(Dataset entries)

....

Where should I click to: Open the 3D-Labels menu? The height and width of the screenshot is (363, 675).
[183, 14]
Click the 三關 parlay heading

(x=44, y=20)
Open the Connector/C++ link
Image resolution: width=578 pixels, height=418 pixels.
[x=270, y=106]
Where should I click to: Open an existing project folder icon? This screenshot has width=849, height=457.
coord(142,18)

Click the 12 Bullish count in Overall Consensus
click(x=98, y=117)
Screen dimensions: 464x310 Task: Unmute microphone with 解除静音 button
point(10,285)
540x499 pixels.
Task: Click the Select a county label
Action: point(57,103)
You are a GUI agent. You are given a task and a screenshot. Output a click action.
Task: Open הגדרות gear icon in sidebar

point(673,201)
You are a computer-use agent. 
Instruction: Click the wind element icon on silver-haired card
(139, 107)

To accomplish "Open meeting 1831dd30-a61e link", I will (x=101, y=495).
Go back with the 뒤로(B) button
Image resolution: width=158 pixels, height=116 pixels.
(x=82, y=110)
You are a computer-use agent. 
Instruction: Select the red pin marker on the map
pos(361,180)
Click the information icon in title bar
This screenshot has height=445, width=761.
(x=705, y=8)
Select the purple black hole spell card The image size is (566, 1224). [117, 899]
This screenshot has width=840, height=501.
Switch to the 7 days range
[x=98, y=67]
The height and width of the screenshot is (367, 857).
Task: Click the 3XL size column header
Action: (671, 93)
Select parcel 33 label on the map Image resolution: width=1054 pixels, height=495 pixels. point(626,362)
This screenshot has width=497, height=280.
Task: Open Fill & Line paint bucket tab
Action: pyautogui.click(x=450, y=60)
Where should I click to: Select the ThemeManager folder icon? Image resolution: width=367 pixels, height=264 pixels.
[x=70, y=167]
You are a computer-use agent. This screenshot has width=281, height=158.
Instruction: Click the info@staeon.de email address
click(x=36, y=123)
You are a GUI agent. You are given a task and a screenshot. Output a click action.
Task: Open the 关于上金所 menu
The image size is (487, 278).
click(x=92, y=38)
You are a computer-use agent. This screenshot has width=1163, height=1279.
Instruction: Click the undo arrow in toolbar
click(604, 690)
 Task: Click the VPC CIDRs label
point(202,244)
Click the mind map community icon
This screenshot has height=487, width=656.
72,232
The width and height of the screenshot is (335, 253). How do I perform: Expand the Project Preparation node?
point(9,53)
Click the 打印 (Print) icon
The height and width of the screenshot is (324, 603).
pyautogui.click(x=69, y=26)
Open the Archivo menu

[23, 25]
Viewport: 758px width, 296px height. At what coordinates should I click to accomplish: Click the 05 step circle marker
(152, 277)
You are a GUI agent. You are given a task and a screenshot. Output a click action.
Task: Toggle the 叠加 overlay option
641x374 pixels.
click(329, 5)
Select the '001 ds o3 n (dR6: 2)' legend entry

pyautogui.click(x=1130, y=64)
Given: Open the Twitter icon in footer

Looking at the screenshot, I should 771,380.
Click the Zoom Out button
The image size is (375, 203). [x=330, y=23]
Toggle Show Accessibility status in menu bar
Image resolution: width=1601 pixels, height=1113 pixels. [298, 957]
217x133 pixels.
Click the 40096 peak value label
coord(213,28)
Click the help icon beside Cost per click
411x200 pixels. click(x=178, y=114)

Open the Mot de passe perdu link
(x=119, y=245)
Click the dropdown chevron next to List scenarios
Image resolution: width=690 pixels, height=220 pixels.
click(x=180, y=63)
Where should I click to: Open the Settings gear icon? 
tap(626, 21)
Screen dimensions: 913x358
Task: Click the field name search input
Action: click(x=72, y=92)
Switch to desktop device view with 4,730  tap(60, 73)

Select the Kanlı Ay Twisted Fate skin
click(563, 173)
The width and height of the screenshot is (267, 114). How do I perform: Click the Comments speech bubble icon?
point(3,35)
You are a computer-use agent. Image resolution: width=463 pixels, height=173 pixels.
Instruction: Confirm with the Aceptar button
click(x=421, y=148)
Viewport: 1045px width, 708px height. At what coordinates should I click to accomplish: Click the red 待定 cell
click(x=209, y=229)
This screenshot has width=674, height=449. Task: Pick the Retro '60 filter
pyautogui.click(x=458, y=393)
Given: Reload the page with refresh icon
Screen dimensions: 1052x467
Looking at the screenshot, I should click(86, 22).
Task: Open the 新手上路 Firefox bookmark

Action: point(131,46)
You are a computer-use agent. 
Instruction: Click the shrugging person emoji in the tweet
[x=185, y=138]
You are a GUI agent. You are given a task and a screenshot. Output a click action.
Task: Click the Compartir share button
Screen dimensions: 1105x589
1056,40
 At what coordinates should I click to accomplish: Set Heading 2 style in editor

....

- _Goal of the exercise_
Output only a verbatim copy of the lines spanning from the line that contains "Instruction: Click the shrugging" to the end of the records above.

- _Exercise result_
Instruction: Click the shrugging person emoji in the tweet
[x=185, y=138]
You are a GUI agent. You are given a task and a screenshot. Output a click action.
Task: Click the Compartir share button
Screen dimensions: 1105x589
1056,40
 At what coordinates should I click to accomplish: Set Heading 2 style in editor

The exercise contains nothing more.